Daryl Hall & John Oates
Private Eyes (1981)
ダリル・ホール&ジョン・オーツは、1972年にデビューしたフィラデルフィアの2人組だ。白人ながらR&B志向の音楽で「ブルー・アイド・ソウル(青い目のソウル)」の代表格として知られる。
60年代に活躍したライチャス・ブラザーズなどは、言われなければ白人とわからないほどR&B臭が強烈なブルー・アイド・ソウルだけど、このホール&オーツはもっとコンテンポラリーで小洒落た感じだ。ちょうどうまいこと時代が追いついたのか、80年代に入って爆発的に売れた。
この曲は、1981年9月にリリースされた彼らの10枚目のアルバム『プライベート・アイズ』からのシングルで、彼らにとって3曲目の全米No.1シングルとなった。当時から日本でも人気が高く、80年代から続く洋楽番組『ベストヒットUSA』の最多出演回数の記録も保持しているらしい。

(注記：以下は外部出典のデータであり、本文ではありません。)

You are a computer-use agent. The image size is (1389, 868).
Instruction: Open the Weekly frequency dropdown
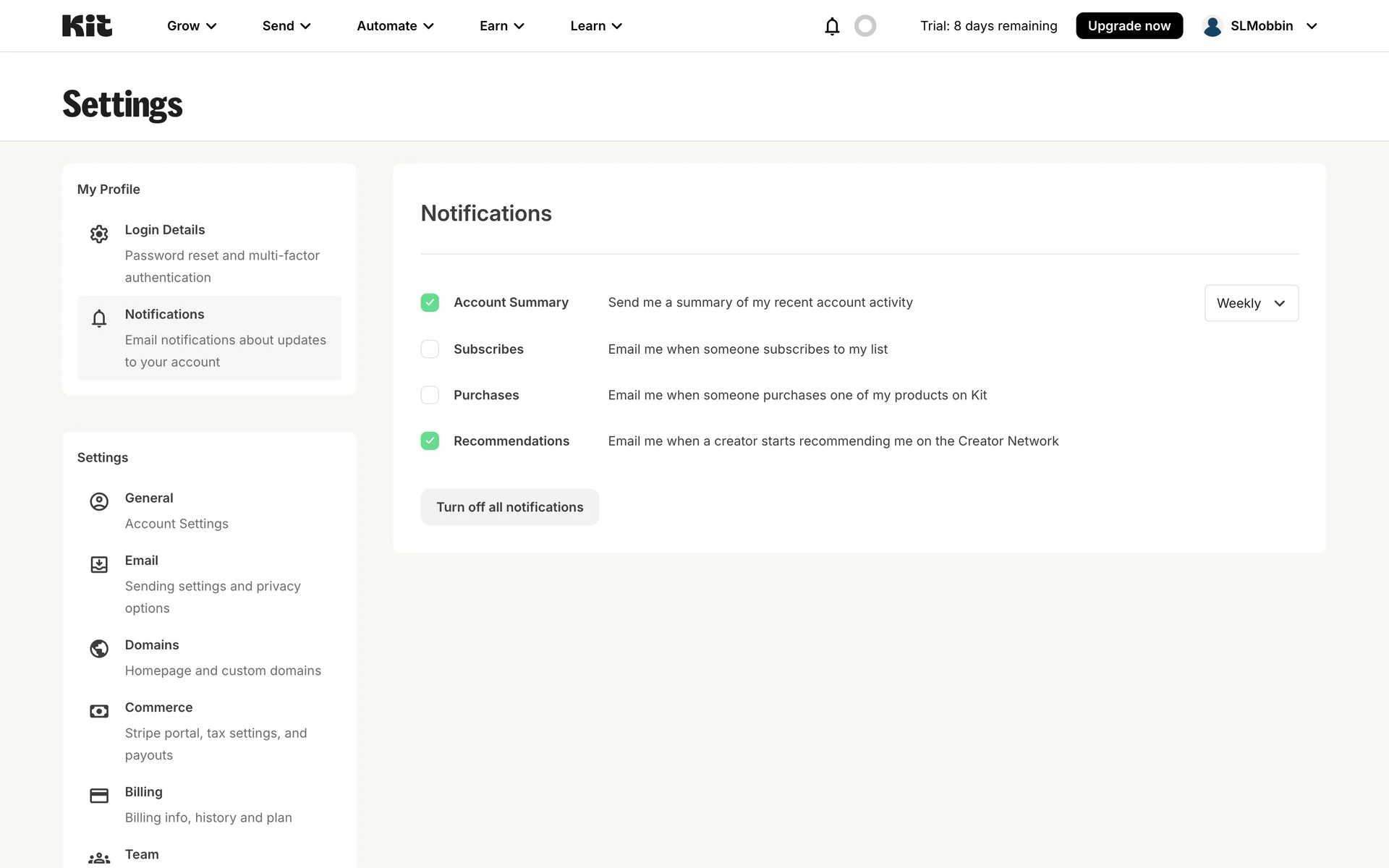click(1251, 303)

わたしが彼らのレコードを聴いたのは16歳の頃だった。
喫茶店のバイトで知り合った、バンドをやっていた先輩に「洋楽に興味があるならとりあえずホール&オーツを聴くべきだ。彼らが時代の最先端だからね」などと言われて素直なわたしはすぐに貸しレコード店に走り、ベスト盤を借りて聴いたのだけれど、正直、どこがいいのかよくわからなかった。
わたしはきっと最先端ではないのだな、と早めに知ることができたのはしかし、良かったのかもしれない。それ以降、わたしは最先端をあきらめ、60年代や70年代のロックへと興味が移り、そこでたくさんの素晴らしい作品やアーティストを見つけることができたからだ。
あれから40年。最先端だったホール&オーツも、今や大クラシックだ。そうなると、もはや好きも嫌いも超えて、ただただ懐かしいというだけで楽しめる。
「懐かしさ」は、好きも嫌いもこだわりも偏見も、すべてを超えてしまう、最強のエフェクトなのだ。